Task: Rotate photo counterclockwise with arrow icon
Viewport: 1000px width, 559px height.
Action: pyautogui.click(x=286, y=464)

...

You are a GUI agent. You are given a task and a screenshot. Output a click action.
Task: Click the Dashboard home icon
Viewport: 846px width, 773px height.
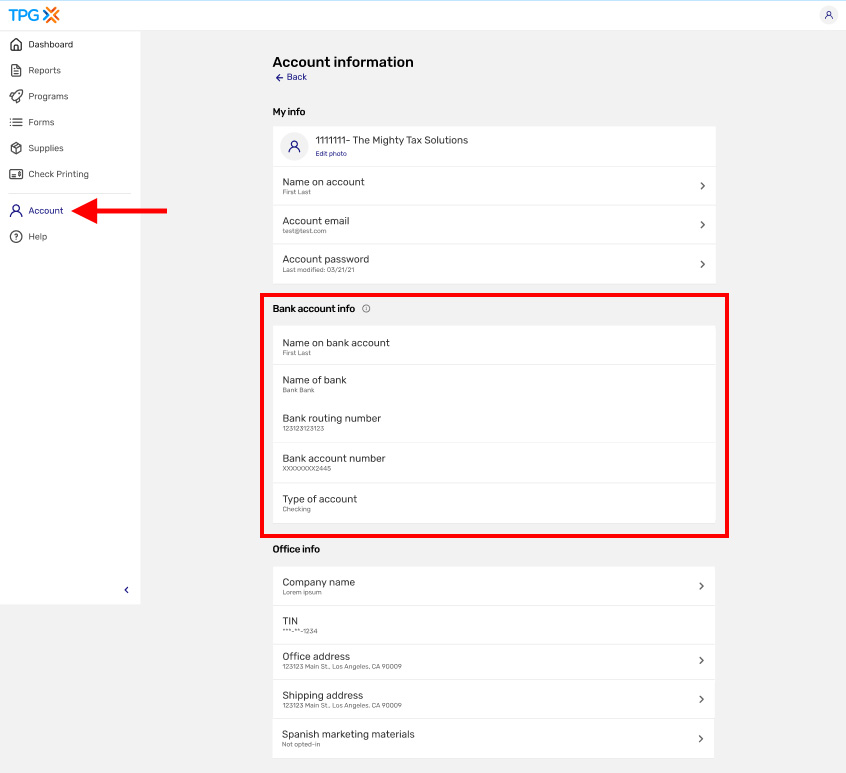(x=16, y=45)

* * *

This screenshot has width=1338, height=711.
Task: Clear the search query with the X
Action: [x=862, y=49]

• **ABOUT THIS TASK**
Your answer should consist of the lines from the material that contain "icon".

• **REPLY**
Task: Rotate photo counterclockwise with arrow icon
Task: Click the Dashboard home icon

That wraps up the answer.